A novel approach to characterizing the type of three-factorial combined toxicity
We carried out an experiment in which outbred white rats were subjected to repeated injections with water solutions of either one of the toxics (Mn, Ni or Cr salts) in doses isoeffective in respect to the lethal acute toxicity, or any two of them, or all the three together in the same doses. Control rats were receiving injections of the same volume of distilled water. Judging by more than 30 indices for the organism’s status, all the tested chemicals caused intoxication of mild to moderate strength. For each two-factorial exposure (manganese plus nickel, manganese plus chromium, or nickel plus chromium) we found by mathematical modeling that the binary combined toxicity (like it had been demonstrated by us previously for lead plus cadmium of lead plus fluoride combinations) either was of unidirectional additive type or departed from it (predominantly towards subadditivity) depending on the particular effect for which it was assessed, on this effect level, and on the dose level,
As concerns the full three-factorial toxic combination, we proposed a novel approach to characterizing its effects based on a consideration whether the addition of a third toxic to two others led to the type of binary combined action becoming either more or less adverse (Сlasses A and B, respectively) or remaining basically unchanged (Сlass C) We have revealed some stable patterns of this classification fully or partly reproduced when considering, one by one, various metals as the third component of a combination. Thus for the absolute majority of effects, the classification proved inherently consistent.

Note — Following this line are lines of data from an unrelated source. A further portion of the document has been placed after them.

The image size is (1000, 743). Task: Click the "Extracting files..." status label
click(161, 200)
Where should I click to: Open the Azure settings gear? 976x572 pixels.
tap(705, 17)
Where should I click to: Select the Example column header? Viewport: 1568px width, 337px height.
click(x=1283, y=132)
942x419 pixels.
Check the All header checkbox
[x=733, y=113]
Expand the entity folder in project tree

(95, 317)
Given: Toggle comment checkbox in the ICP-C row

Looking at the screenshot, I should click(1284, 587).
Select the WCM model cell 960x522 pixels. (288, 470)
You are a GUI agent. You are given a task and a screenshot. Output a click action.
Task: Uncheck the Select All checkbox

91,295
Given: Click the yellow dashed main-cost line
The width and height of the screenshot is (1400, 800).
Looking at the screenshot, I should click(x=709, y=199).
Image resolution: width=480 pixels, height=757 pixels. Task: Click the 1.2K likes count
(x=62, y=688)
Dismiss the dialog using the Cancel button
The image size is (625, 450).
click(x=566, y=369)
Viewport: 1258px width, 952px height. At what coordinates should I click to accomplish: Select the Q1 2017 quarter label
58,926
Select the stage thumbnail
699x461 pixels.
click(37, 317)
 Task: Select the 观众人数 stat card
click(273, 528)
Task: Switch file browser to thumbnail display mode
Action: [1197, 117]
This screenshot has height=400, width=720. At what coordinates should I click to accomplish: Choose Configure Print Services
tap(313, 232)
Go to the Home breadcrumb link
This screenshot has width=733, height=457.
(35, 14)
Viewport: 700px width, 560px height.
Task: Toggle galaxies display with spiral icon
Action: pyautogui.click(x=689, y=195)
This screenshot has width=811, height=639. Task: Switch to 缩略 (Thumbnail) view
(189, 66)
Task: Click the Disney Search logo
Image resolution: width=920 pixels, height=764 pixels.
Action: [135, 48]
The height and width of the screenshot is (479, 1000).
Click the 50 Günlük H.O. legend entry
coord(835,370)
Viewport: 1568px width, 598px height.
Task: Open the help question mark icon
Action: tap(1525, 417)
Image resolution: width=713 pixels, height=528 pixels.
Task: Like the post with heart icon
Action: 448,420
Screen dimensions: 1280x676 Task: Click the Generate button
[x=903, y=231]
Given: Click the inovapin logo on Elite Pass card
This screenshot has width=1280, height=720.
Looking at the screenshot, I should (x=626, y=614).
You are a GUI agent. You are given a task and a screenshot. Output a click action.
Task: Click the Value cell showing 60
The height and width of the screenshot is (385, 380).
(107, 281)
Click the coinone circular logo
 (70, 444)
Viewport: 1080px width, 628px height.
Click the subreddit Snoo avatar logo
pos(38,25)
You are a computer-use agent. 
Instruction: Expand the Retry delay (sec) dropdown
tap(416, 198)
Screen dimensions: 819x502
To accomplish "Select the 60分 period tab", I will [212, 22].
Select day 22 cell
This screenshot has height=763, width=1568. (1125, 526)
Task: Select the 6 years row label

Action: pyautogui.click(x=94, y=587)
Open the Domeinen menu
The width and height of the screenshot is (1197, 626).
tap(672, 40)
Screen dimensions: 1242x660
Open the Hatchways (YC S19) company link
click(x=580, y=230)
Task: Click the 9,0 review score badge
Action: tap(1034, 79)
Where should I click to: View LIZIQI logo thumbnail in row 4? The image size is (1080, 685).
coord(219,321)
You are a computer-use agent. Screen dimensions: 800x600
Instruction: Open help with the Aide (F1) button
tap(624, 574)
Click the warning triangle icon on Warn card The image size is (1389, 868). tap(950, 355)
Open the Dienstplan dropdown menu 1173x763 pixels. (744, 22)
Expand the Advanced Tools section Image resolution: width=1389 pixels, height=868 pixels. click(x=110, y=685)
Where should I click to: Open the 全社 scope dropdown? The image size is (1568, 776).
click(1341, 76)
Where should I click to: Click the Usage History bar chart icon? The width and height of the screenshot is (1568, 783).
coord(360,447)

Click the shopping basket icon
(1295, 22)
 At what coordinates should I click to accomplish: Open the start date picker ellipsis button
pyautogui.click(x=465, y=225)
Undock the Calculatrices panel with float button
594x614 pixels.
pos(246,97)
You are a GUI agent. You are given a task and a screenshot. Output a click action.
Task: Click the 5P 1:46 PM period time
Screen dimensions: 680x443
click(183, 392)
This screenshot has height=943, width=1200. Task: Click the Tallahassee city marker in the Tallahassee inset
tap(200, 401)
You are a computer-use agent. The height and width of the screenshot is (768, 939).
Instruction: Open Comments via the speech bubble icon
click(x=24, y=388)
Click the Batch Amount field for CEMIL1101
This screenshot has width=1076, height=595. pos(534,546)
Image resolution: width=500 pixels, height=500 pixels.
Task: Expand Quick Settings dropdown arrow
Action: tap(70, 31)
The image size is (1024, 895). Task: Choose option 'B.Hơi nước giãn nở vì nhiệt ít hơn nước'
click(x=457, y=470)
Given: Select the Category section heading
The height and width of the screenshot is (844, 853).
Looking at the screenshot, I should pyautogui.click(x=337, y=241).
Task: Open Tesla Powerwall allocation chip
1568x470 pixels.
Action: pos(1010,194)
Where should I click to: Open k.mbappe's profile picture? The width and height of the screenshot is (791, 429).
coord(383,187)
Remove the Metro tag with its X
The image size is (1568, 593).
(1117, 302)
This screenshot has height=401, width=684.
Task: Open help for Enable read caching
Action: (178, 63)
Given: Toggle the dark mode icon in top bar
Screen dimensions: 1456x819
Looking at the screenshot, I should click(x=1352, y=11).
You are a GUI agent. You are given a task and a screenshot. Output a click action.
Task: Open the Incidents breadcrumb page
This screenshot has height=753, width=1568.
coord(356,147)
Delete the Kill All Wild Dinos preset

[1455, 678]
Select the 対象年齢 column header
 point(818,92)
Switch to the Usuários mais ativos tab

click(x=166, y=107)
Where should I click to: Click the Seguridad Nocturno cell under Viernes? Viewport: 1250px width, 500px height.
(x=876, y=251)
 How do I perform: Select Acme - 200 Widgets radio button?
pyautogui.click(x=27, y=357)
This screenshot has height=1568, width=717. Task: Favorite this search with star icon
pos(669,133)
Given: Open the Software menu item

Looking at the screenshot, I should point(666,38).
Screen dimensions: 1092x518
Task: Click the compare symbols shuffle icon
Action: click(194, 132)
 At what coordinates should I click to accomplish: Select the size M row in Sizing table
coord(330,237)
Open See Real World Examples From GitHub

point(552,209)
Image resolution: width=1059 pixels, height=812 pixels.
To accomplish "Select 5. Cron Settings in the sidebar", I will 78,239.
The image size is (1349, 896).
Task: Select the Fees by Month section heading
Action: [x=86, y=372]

We believe that the relevance of the proposed classification to health risk analysis and management is as follows. When assessing a total health risk due to exposure to three toxicants by the commonly accepted approach based on summation of one-factorial risks, it is essential to take into account the probability that the result of such assessment may underestimate the actual risk (if toxicologically important effects occur in Class A) or somewhat overestimate it (if they occur in Class B). The first variant is more important in terms of the precaution paradigm, while the second one may be considered as providing additional safety margin rather than justifying less conservative risk management scenarios.
Besides, we found a complicated reciprocal influence of combined metals on their retention in kidneys, liver, spleen and brain which might presumably be one of the possible mechanisms of combined toxicity, but not always the most important one.
Further development of the theory and mathematical description of combined toxicity: An approach to classifying types of action of three-factorial combinations (a case study of manganese-chromium-nickel subchronic intoxication).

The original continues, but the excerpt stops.